[Stored items]
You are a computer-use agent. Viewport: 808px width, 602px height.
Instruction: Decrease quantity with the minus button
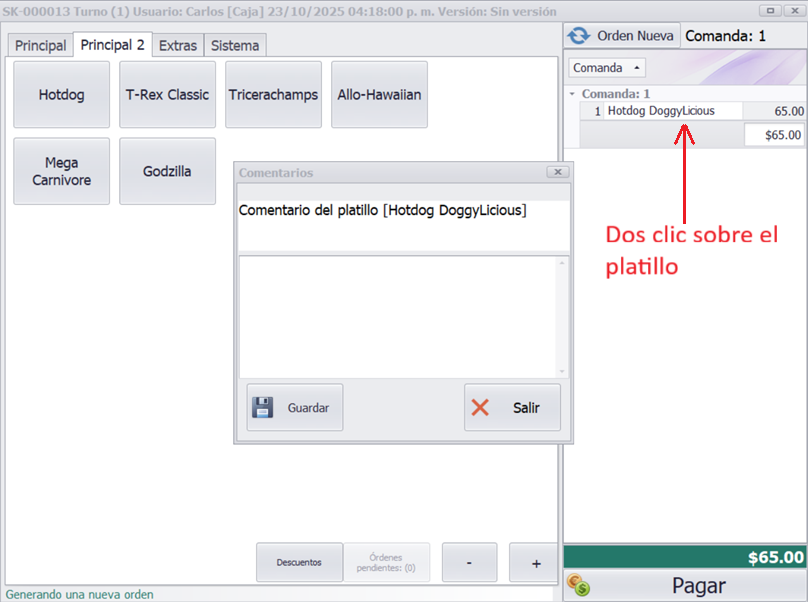pyautogui.click(x=469, y=562)
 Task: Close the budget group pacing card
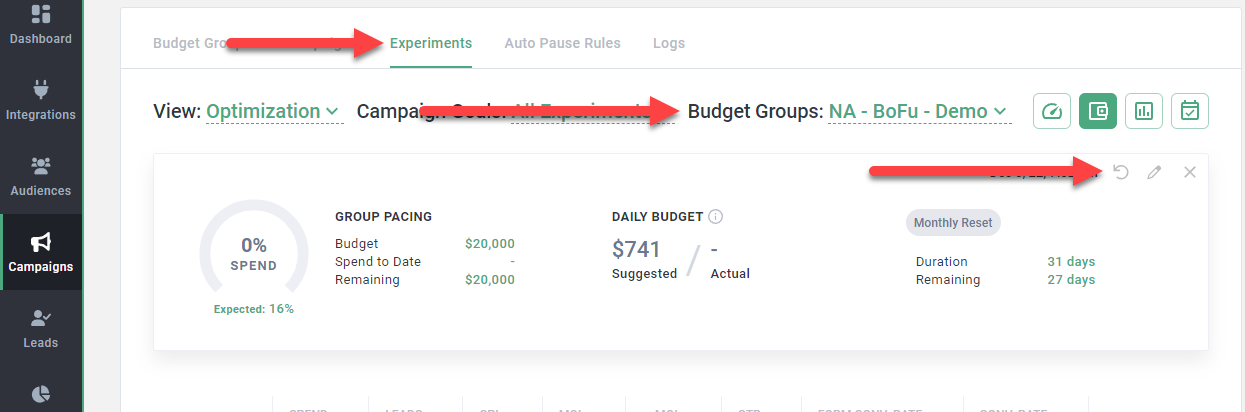tap(1190, 172)
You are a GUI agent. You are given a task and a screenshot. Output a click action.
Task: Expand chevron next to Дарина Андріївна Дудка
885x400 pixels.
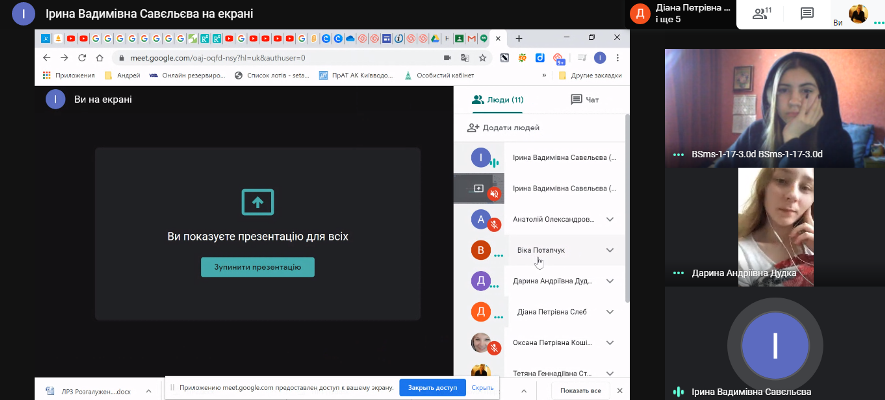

◆ TASK TO CARRY OUT ◆
If a line falls between the one containing "Instruction: Decrease quantity" and the last line of the entries above, both included, reproduce it exactly; leave the pictures out.

◆ RESPONSE ◆
Instruction: Decrease quantity with the minus button
pyautogui.click(x=469, y=562)
 Task: Close the budget group pacing card
tap(1190, 172)
You are a GUI agent. You are given a task and a screenshot. Output a click action.
Task: Expand chevron next to Дарина Андріївна Дудка
885x400 pixels.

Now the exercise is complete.